Sure. Because the government only needs a finite amount of software, and once it's written its more efficient to drop the people who wrote it.

> a guaranteed job for life

so the person will have to deal with all of their shit if they wrote crappy stuff. Obviously not the incentives we want.

> and gold plated pension.

because who wants people to be able to actually retire? Isn't it better to keep them working as greeters at Walmart?

Thing is, if you are a good developer/architect, you have lots of options to make this elsewhere. £100k is not a very high salary in London.

Most of the GDS crowd (who were good), left to go elsewhere due to boredom/frustration.

The cost of not having good staff is very high to government. DEFRA were recently hiring senior enterprise architects on £70k. They could burn a lot of money (millions) on poor technical decision making but somehow saving 30-50k is the priority.

£100k per year means their boss gets the blame if things go wrong. £120k means you get to blame the contractor. It's an accountability sink.
> A £100k government employee basically has a guaranteed job for life and gold plated pension.

Sounds like we really need to rethink this massive perk about government jobs. Having a class of people with guaranteed employed for life with no accountability on performance or value they add, always seemed absolutely insane to me.
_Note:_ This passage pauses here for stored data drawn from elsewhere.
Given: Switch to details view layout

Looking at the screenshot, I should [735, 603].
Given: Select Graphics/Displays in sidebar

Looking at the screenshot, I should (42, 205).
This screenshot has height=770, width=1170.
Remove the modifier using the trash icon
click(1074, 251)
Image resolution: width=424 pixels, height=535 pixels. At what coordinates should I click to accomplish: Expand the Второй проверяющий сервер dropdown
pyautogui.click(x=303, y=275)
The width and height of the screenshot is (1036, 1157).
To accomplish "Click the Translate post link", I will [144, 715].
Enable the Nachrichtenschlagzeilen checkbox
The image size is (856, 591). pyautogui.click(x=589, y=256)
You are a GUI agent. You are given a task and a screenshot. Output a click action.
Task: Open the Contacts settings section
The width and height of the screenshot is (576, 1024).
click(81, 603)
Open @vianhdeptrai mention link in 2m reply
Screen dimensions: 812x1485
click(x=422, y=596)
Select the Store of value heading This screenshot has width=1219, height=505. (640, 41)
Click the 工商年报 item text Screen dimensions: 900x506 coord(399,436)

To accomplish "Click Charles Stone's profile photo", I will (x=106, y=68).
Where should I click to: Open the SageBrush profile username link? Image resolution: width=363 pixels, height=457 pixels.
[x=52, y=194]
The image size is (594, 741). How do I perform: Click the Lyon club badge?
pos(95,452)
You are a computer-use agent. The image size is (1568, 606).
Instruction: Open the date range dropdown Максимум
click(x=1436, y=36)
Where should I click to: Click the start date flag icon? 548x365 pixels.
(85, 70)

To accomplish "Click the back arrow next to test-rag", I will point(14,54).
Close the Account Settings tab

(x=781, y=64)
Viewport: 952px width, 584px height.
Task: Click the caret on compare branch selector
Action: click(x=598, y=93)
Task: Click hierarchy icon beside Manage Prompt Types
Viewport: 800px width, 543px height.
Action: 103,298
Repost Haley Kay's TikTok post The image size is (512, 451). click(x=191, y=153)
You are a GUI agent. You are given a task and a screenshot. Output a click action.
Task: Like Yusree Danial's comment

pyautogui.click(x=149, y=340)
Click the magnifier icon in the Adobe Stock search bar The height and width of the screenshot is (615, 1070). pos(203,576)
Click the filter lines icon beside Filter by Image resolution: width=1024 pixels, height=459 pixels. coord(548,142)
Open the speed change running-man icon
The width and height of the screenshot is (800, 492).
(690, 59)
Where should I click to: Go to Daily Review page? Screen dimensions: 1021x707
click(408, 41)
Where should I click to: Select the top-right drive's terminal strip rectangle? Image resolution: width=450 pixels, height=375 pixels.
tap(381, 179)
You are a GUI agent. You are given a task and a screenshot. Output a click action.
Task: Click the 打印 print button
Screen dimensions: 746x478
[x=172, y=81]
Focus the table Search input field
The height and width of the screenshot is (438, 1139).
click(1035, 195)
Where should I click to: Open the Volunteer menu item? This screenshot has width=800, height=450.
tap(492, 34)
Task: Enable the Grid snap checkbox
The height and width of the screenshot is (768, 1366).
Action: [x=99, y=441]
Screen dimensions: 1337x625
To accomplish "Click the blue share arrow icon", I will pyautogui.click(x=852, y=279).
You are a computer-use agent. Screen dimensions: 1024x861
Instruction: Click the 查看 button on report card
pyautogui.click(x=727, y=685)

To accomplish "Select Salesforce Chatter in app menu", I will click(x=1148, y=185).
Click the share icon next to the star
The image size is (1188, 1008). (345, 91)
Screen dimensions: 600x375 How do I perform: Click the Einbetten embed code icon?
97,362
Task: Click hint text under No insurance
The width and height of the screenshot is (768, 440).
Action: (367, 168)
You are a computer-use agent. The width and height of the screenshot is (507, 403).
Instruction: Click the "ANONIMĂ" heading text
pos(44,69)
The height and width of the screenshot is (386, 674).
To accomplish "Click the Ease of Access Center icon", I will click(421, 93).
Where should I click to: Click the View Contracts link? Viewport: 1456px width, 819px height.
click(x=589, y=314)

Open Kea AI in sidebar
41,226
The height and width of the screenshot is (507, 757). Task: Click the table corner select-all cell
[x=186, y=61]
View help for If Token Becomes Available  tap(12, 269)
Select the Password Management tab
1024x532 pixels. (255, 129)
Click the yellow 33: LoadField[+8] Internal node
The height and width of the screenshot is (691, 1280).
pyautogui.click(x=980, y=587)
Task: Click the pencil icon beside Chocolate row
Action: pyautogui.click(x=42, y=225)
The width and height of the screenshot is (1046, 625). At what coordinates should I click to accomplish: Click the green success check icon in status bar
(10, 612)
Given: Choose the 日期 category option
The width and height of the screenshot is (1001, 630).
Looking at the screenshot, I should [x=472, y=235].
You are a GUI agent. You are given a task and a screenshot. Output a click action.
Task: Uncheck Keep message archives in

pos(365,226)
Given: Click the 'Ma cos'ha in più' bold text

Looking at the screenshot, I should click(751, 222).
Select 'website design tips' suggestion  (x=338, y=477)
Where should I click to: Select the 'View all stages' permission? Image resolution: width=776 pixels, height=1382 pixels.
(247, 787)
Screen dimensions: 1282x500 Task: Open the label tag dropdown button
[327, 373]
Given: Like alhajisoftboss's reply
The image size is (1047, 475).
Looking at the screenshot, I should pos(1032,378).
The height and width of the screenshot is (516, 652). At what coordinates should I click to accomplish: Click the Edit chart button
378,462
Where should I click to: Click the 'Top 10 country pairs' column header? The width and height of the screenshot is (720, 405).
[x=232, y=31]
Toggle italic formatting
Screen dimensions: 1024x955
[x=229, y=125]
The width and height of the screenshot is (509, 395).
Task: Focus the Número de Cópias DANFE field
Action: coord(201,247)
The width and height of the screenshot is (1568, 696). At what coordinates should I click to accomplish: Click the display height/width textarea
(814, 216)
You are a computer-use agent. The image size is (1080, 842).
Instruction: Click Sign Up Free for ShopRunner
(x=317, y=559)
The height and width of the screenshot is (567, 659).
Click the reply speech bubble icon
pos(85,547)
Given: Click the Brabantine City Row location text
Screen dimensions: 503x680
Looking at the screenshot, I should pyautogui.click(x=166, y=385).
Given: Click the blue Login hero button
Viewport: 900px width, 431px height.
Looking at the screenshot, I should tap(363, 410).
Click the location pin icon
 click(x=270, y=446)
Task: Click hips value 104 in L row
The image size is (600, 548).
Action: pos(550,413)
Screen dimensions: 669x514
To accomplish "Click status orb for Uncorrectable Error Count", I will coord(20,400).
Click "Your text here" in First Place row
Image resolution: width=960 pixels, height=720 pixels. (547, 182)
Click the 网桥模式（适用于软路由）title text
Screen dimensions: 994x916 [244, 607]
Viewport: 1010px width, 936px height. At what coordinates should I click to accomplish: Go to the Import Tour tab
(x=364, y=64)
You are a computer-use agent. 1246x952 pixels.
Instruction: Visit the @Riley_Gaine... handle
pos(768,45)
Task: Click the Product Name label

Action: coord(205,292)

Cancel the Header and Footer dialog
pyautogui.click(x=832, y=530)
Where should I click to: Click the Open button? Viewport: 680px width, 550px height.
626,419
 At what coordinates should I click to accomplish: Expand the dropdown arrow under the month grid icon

I'm pretty sure they're "employed for life" because otherwise every new administration would replace as many people as possible.

Can you picture a company replacing 90% of their workforce every 4 or 8 years, all at once? Because that's what I think would happen if government employees could be fired as easily.

I don't know much about the UK, but it's really common here in France for public servants to be fired. Including for very wrong reasons such as being unionized. The accountability problem lies with the managers imposing meaningless KPIs (even in life-threatening scenarios such as hospitals and police stations) and high-level politicians who are parasites sucking off public money to destroy public services and give it all to their private-company friends who are going to employ them for very high salaries right after they leave the public service, a practice known as pantouflage.

https://en.wikipedia.org/wiki/Pantouflage

It is somewhat an exaggeration. The civil service and quangocracy can make redundancies if they really try.